Исходный текст:
Нас начинают обгонять колхозники. Зангезурцы — рослый и статный народ, привыкший к стремени. У них репутация отличных вояк, оправданная ими в Великой Отечественной войне.
Они воевали в прошлом с арабами, с персами, с турками. Восставал народ против собственных князьков-помещиков («меликов») и духовенства, которое частенько бивал. Но не совсем обычна зангезурская манера драться, — она сохранялась до конца прошлого века. Естественным прибежищем для враждующих служили пещеры. Местами для уничтожения врагов — пропасти, обрывы. Над ущельями, прямо на проезжие тропы, глядят природные бастионы — сотни пещерных дыр. Туда прятались с оружием, оттуда метали копья, кидали камни, лили горячую жидкость. Хитроумный архитектор Татева повторил в своих тайниках и подземельях только то, к чему привык житель Зангезура в горных скалах и пещерах.
Первый по счету перевал от Кафана к Горису лежит у входа в лесное ущелье, делая около сорока зигзагов по зеленому склону гор. Второй перевал — уже над самым Горисом и напоминает Сурикап, только еще более страшный. Это естественный проход в каменной гряде, за которой спуск к центру Зангезура, городу Горису. Тяжелеет шаг лошади. Оводы искололи ваше лицо своими пронзающими неожиданными укусами. Внизу, у ваших ног, словно в глубокой воронке или на дне игрушечной короны, окруженной пиками острых гор, встает Горис, своеобразный, не похожий ни на какой другой город. С высокого карниза видна его планировка — ровные улицы с квадратным, открытым пространством в центре.
Двадцать лет назад «окраиной» его были пещеры в окружающих скалах. Там, словно пчелы в восковых сотах, копошились жители. Деревянные двери висели у входа в пещеру, из каменных дыр сверкал электрический свет, озаряя железную спинку кровати или накрытый стол, — в пещеры шли провода. Люди обжились там, свыклись со своим каменным жильем. Сейчас «соты» опустели, их обитатели переселились в город. Прекрасные темно-серые домики-коттеджи вытянулись вдоль улиц, большие жилые корпуса поднялись между ними, выросли новое здание больницы, банк, новая школа. В городе разбит парк. Горис получил 5 километров водопровода, — вода проведена из горной речки Акнер, за 15 километров от города. Весь народ вышел на эту стройку.

Предоставленные данные:
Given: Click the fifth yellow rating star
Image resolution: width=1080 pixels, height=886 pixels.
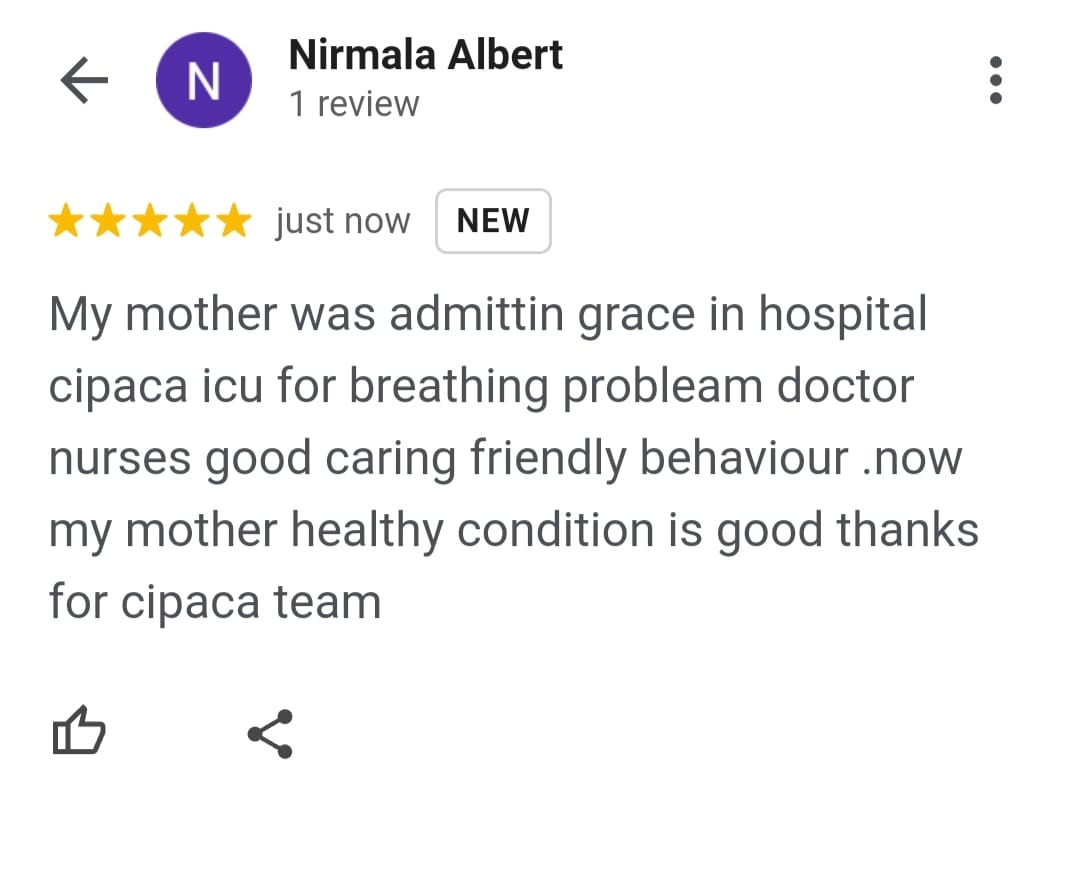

Задание: Назовите все народы, с которыми, по словам текста о Зангезуре, зангезурцы воевали в прошлом.

Решение задания: Арабы, персы, турки.